• [Exercise directions]:
Transcribe all of the data, leaving nothing out and changing nothing.

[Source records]
================

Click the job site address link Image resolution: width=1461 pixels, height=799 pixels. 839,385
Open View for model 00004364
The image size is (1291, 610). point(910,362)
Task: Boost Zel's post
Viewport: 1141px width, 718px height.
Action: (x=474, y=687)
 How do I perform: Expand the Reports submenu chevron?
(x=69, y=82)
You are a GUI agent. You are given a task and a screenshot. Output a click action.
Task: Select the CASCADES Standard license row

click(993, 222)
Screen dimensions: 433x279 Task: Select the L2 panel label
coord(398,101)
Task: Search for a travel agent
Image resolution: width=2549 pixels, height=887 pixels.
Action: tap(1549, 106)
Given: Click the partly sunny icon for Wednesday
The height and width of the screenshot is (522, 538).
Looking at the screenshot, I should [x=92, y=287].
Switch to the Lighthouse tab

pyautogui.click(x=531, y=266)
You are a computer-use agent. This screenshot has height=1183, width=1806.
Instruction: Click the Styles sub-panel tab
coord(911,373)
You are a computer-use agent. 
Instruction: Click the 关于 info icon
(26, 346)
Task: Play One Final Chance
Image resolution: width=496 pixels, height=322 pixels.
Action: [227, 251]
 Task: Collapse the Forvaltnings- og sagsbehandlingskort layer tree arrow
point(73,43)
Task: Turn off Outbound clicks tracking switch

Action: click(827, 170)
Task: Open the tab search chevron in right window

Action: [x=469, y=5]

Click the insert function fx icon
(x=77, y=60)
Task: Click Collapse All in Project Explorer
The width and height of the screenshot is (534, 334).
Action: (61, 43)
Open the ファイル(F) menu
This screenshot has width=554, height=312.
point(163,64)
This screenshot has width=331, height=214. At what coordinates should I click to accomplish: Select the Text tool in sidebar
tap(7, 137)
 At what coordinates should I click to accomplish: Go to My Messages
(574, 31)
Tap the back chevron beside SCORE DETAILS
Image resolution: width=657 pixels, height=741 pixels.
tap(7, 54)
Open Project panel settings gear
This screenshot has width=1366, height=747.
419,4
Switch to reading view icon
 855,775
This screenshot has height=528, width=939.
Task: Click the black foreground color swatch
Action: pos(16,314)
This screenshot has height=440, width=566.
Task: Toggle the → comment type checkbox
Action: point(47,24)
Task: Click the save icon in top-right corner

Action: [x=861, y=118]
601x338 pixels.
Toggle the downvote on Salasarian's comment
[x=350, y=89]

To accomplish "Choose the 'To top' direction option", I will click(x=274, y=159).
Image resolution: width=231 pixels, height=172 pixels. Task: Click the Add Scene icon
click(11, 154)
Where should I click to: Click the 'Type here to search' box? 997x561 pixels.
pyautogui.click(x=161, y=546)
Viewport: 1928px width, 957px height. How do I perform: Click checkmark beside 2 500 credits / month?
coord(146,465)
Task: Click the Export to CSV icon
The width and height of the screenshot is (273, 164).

================

• [Answer to this problem]:
Click the job site address link Image resolution: width=1461 pixels, height=799 pixels. 839,385
Open View for model 00004364
The image size is (1291, 610). point(910,362)
Task: Boost Zel's post
Viewport: 1141px width, 718px height.
Action: (x=474, y=687)
 How do I perform: Expand the Reports submenu chevron?
(x=69, y=82)
You are a GUI agent. You are given a task and a screenshot. Output a click action.
Task: Select the CASCADES Standard license row

click(993, 222)
Screen dimensions: 433x279 Task: Select the L2 panel label
coord(398,101)
Task: Search for a travel agent
Image resolution: width=2549 pixels, height=887 pixels.
Action: tap(1549, 106)
Given: Click the partly sunny icon for Wednesday
The height and width of the screenshot is (522, 538).
Looking at the screenshot, I should [x=92, y=287].
Switch to the Lighthouse tab

pyautogui.click(x=531, y=266)
You are a computer-use agent. This screenshot has height=1183, width=1806.
Instruction: Click the Styles sub-panel tab
coord(911,373)
You are a computer-use agent. 
Instruction: Click the 关于 info icon
(26, 346)
Task: Play One Final Chance
Image resolution: width=496 pixels, height=322 pixels.
Action: [227, 251]
 Task: Collapse the Forvaltnings- og sagsbehandlingskort layer tree arrow
point(73,43)
Task: Turn off Outbound clicks tracking switch

Action: click(827, 170)
Task: Open the tab search chevron in right window

Action: [x=469, y=5]

Click the insert function fx icon
(x=77, y=60)
Task: Click Collapse All in Project Explorer
The width and height of the screenshot is (534, 334).
Action: (61, 43)
Open the ファイル(F) menu
This screenshot has width=554, height=312.
point(163,64)
This screenshot has width=331, height=214. At what coordinates should I click to accomplish: Select the Text tool in sidebar
tap(7, 137)
 At what coordinates should I click to accomplish: Go to My Messages
(574, 31)
Tap the back chevron beside SCORE DETAILS
Image resolution: width=657 pixels, height=741 pixels.
tap(7, 54)
Open Project panel settings gear
This screenshot has width=1366, height=747.
419,4
Switch to reading view icon
 855,775
This screenshot has height=528, width=939.
Task: Click the black foreground color swatch
Action: pos(16,314)
This screenshot has height=440, width=566.
Task: Toggle the → comment type checkbox
Action: point(47,24)
Task: Click the save icon in top-right corner

Action: [x=861, y=118]
601x338 pixels.
Toggle the downvote on Salasarian's comment
[x=350, y=89]

To accomplish "Choose the 'To top' direction option", I will click(x=274, y=159).
Image resolution: width=231 pixels, height=172 pixels. Task: Click the Add Scene icon
click(11, 154)
Where should I click to: Click the 'Type here to search' box? 997x561 pixels.
pyautogui.click(x=161, y=546)
Viewport: 1928px width, 957px height. How do I perform: Click checkmark beside 2 500 credits / month?
coord(146,465)
Task: Click the Export to CSV icon
The width and height of the screenshot is (273, 164).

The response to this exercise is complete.